Extend the crossword review below, picking up right after its last clue and keeping the same style.

— START OF TEXT BLOCK —

Radler returns to Saturday afternoon with what I described, when I first met it back at the end of July, as “a proper beast of a crossword“. Apparently if I’d spotted the ghost theme, I might have done better, but at the time of drafting this review, early on Saturday afternoon (not to mention publishing it on Sunday morning), it would appear that so far it remains undiscovered


1a Send back suckers heading for Corfu and Rhodes (5)
CECIL A reversal (send back) of some blood-sucking insects and the ‘heading’ for Corfu

4a Good-looker, single gets good man to be dirty (9)
DISHONEST An informal term for a good-looking person, a single number and the abbreviation for a good man (or woman, come to that)

9a One carried ID and green form (9)
PASSENGER A form of ID and an anagram (form) of GREEN

10a Fruit crop (5)
PRUNE A dried fruit or a verb meaning to trim

11a Massage somewhere I kiss (5)
REIKI A type of massage found in somewheRE I KIss

12a Pampered, massaged, overwhelming one’s fantasy (4-5)
PIPE-DREAM An anagram (massaged) of PAMPERED ‘overwhelming’ or taking in I (one)

13a He painted couple catching balls (8)
MAGRITTE A verb meaning to couple ‘catching’ some strength of character (balls)

15a As part of network agreement, originally accepted line (5)
NODAL A motion of agreement and the original letters of Accepted and Line

17a I’m obliged to follow the letter (5)
THETA An informal way of saying I’m obliged follows THE (from the clue)

19a Popular hit – not all of it – time’s brief (8)
INSTRUCT A way of saying popular, trendy, almost all of a synonym for hit and the abbreviation (brief) for Time

21a Infidelity: struggle to curb with regard to desire (9)
TREACHERY A verb meaning to struggle ‘curbs’ or goes round the two-letter word meaning with regard to, and a desire or longing

24a Joke about silly me getting fine (5)
SPOOF A reversal (about) of an exclamation drawing attention to a mistake (silly me) followed by the abbreviation for Fine

26a Reflection of Radler’s condition (5)
IMAGE Split your solution 2,3 and you’d get a way in which our setter might refer to his condition

27a Nazi laws damaged Dutch nation (9)
SWAZILAND An anagram (damaged) of NAZI LAWS followed by the abbreviation for Dutch

28a What one does in galleries by design? (9)
SPECTATE Some galleries follow an abbreviated design

29a Girl to provide replacement after current wife leaves (5)
IRENE A verb meaning to provide replacement without the W (wife leaves) goes after the abbreviation for electrical current


1d Roughly every one gets pickled (5)
CAPER The Latin abbreviation meaning about (roughly) followed by another meaning for each (every)

2d Company whisper of impressive takings is correct (9)
CASTIGATE A theatrical company, the first letter (a whisper) of Impressive and the total amount of money paid for entrance to a game (takings)

3d Learner collided with stranger! Not so certain (7)
LEERIER The abbreviation for Learner ‘collided with’ stranger in the sense of frightening or causing fear

4d Appreciate having advantage, get out of bed? (3,2)
DIG UP An informal way of saying appreciate with another way of saying having advantage

5d Society on druggies: they must kick the habit (9)
STRIPPERS The abbreviation for Society goes on some people experiencing the hallucinatory effects of drugs

6d Notice river ‘orse upset one in centre of town (7)

— END OF TEXT BLOCK —
— START OF DATASET CONTENT —

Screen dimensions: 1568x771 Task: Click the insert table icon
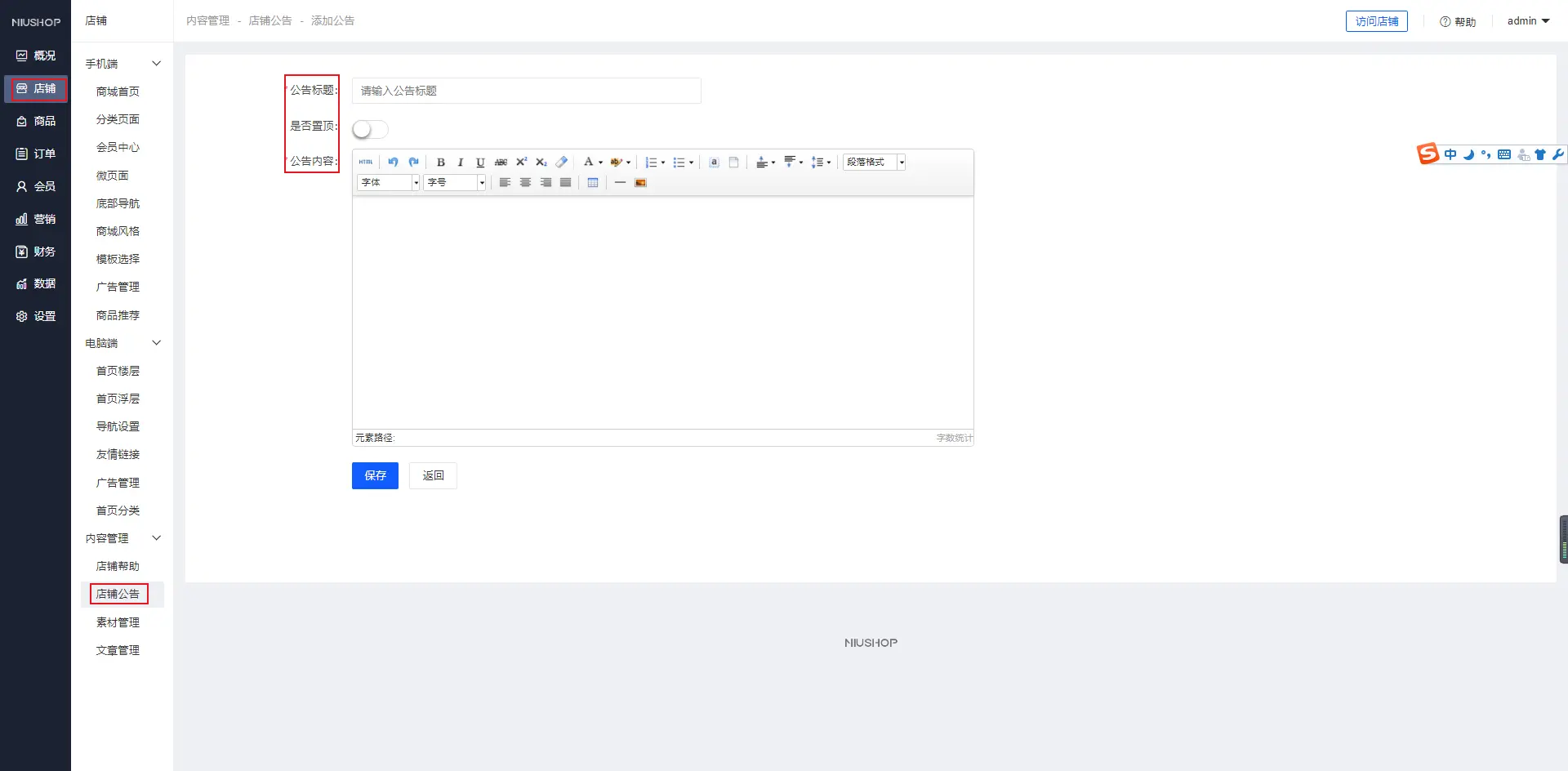coord(593,183)
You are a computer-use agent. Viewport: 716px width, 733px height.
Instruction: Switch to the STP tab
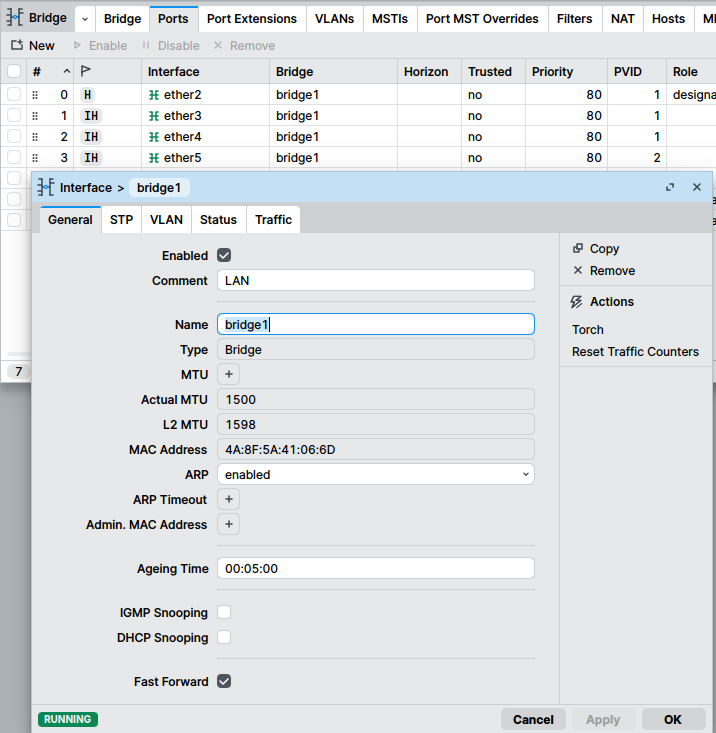point(121,220)
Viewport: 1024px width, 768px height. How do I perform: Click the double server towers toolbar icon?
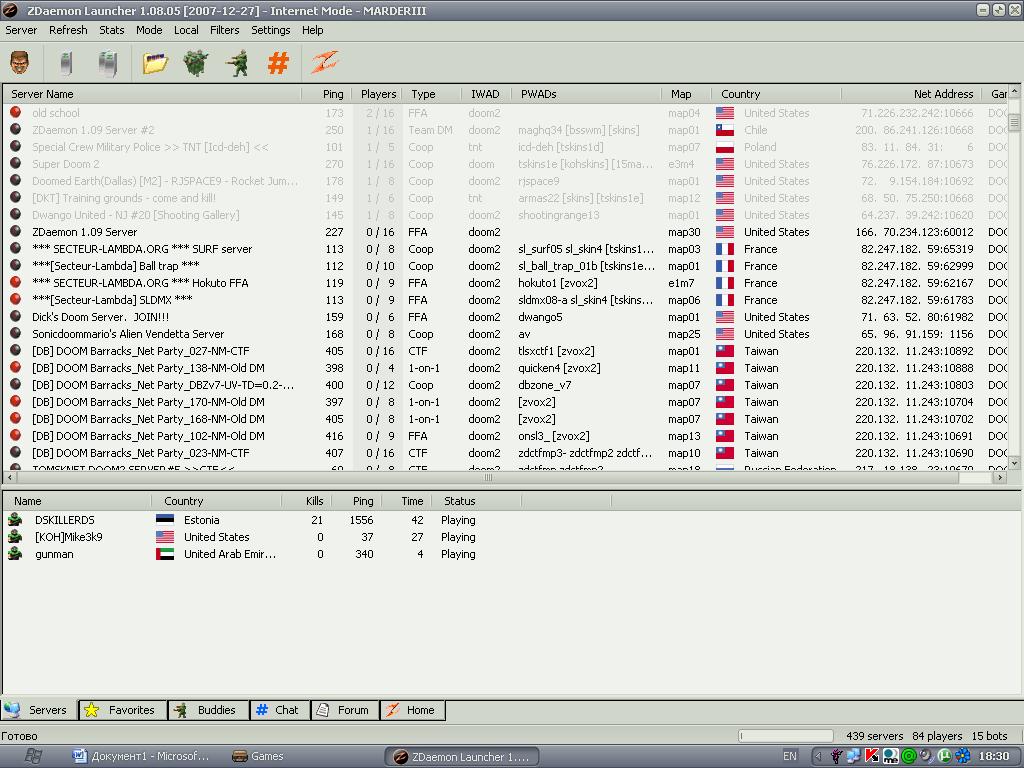click(x=108, y=63)
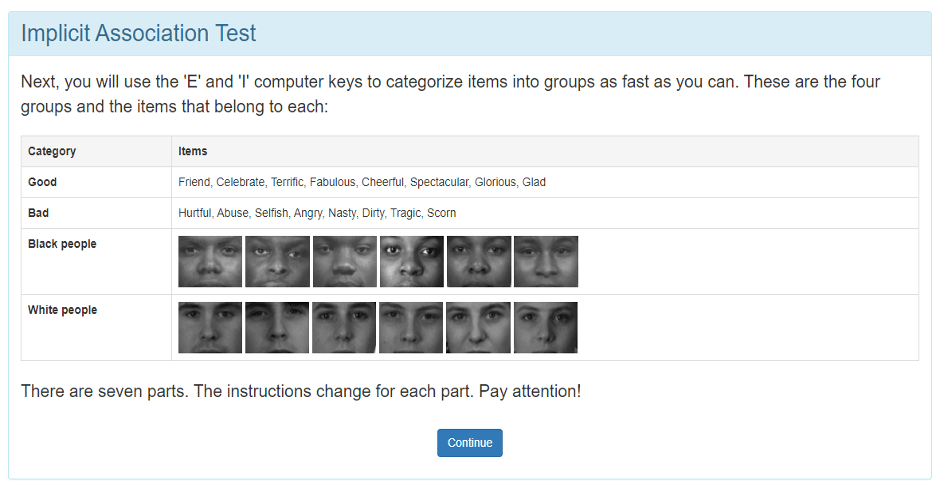Click the fifth face image in Black people row
This screenshot has height=489, width=941.
[478, 262]
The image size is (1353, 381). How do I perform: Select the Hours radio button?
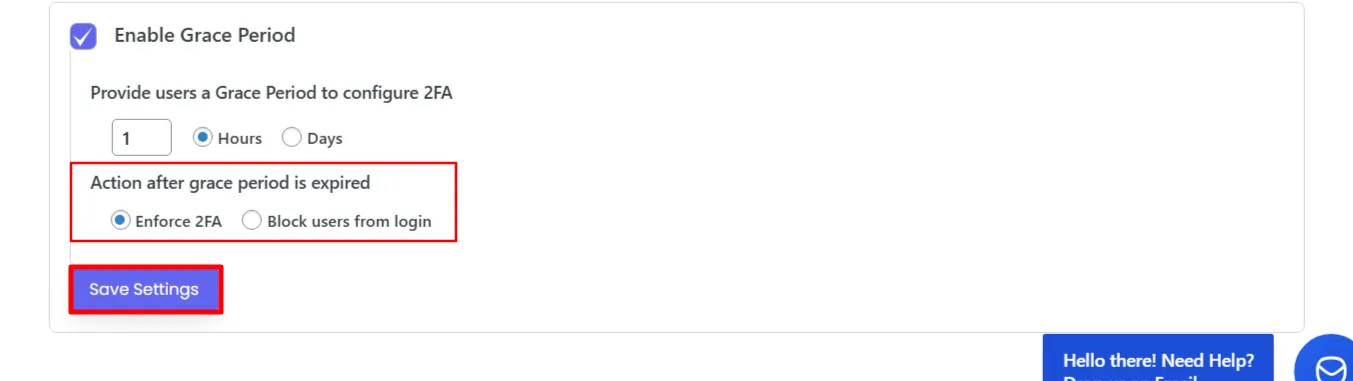click(203, 138)
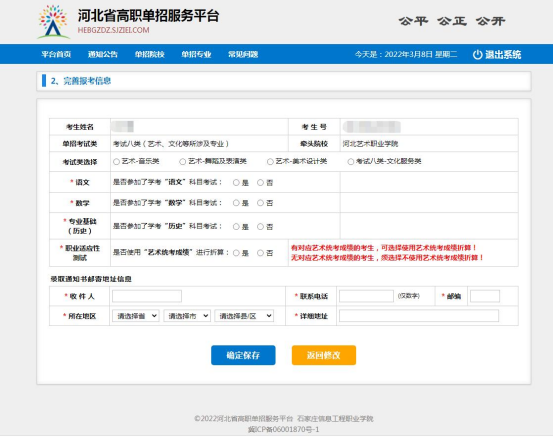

— END OF DATASET CONTENT —

* [SOLVED PROBLEM]:
OPPIDAN A town dweller – a reversal (upset) of an abbreviated notice, an animal known as a river [h]orse without the H, the result followed by the ‘centre’ of oNe

7d Beethoven’s second fiddle duet? (In practice it’s played by one) (5)
ETUDE The second letter of Beethoven and an anagram (fiddle) of DUET

8d Current Queen entering short road to palace (7)
THERMAL The regnal cipher of our current Queen inserted into almost all (short) of the road that leads to Buckingham Palace

14d Brushes, comb, mirror, can-opener… Australian sent packing (6,3)
TOILET SET Remove the A (Australian sent packing) from the thing that ‘opens’ a lavatory (can-opener) – I bet that these days there aren’t many young ladies given this as a twenty-first birthday present – I’ve got two packed away somewhere!

16d Art-deco building features, to a degree (9)
DOCTORATE An anagram (building) of ART DECO around (features) TO (from the clue)

17d Boobs, having set it twice in error (7)
TITTIES An anagram (in error) of SET IT IT (the Word spelling and grammar checker should note that I did mean to include the word IT twice as instructed by the clue)

18d Old social worker takes in nice characters freely (7)
ANCIENT One of Crosswordland’s social workers ‘takes in’ an anagram (freely) of NICE

20d Institute bolsters earning pre-tax (less tips) for music producer (7)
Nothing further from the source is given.